Meetings suck. But they don't have to.

The Practical Alternative to Work

by John J. Walters

I stumbled across this humorous image about meetings as I was scouring the web for seed ideas for this week’s blog post, and it reminded me of why we started this site in the first place.  Simply put: meetings suck.  But they don’t have to.  Most people regard meetings as pointless wastes of time, and in many cases they’re right to do so.

The idea of paying employees to sit through weekly (sometimes daily) meetings that can only be described as “complete wastes of time” must make most business owners cringe.  But if they’re all bad, then why don’t we abolish meetings entirely?

Meetings are an unfortunate reality of life in the business world, but they certainly don’t have to be as bad as they are.  We have emails, phone calls, and text messages to keep employees updated.  We have services like PBworks (which MeetingCaptain syncs with, incidentally) to allow coworkers to facilitate collaboration without anyone being in the same room.  Most people resent the technological leash that businesses are using these days, but I’m sure they would resent it a lot less if it meant a massive reduction in the number and length of pointless meetings they are required to attend.

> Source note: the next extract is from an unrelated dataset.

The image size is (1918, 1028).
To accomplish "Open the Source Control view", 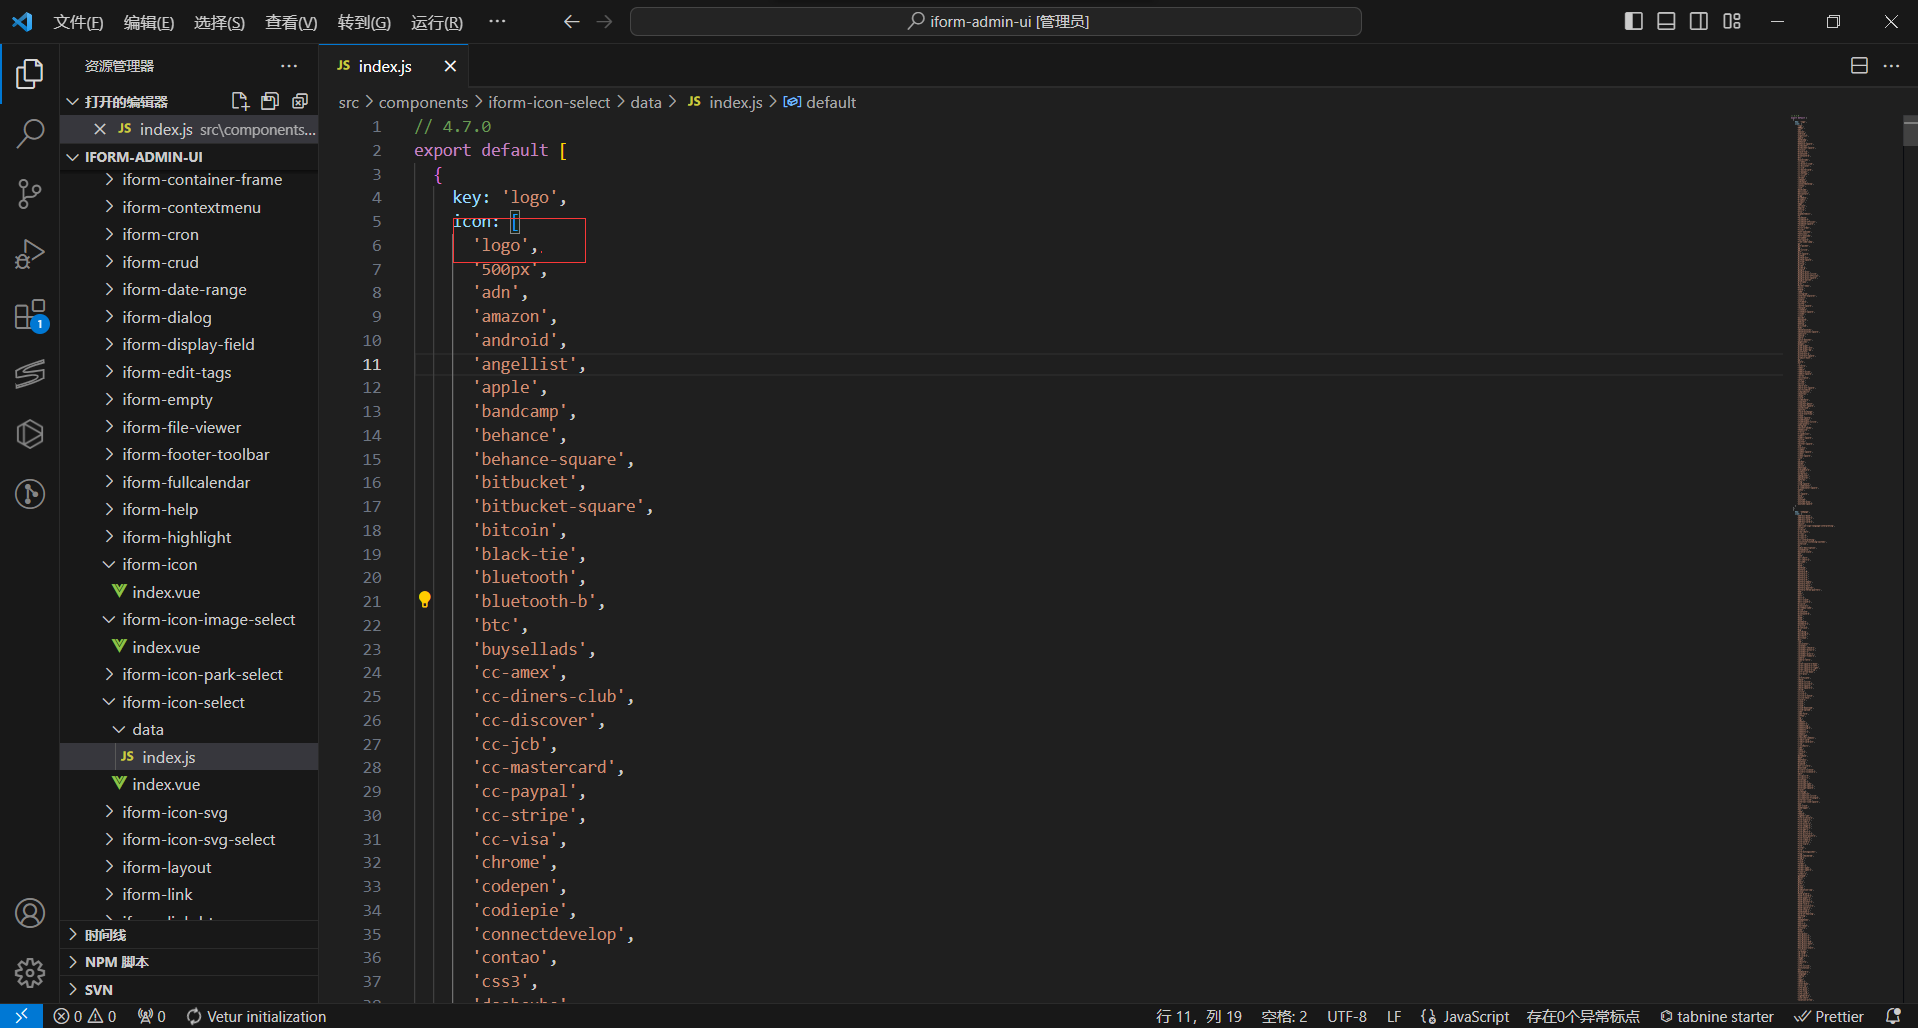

True, some things need to be hashed out in a group setting.  When my team was working together on the first draft of our book, our weekly meetings were essential to keeping the project rolling and maintaining a high quality of work.  The idea that we would all have to justify our work to each other on a weekly basis provided a healthy atmosphere of competition and accountability.  In fact, we often found ourselves going over the allotted time because we had so much to accomplish.

If I wanted to keep the meeting to a manageable length, I found that I sometimes had to shortchange my own work even though I was the team lead and project manager.  Then I realized that if I didn’t want to cut work time, I had to make an effort to cut the seemingly obligatory logistics update at the beginning of the meeting.  How did I do this?  By making good use of technology.

Unfortunately, I didn’t have MeetingCaptain or PBworks to help me back then.  Instead of adding everyone to one online workspace and using that to store the latest files and communicate important updates I had to send a lot of emails and keep painstaking account of each and every draft.  It required a lot of preparation, but it also allowed me to keep the meetings shorter than two hours.  It also placed the burden almost entirely on me to make sure we had a good meeting, even though I was only one of the seven participants.

Running a good meeting requires a lot of strategizing and coordinating.  That’s a fact.  But if you can take care of the first part, then technology can take care of the second.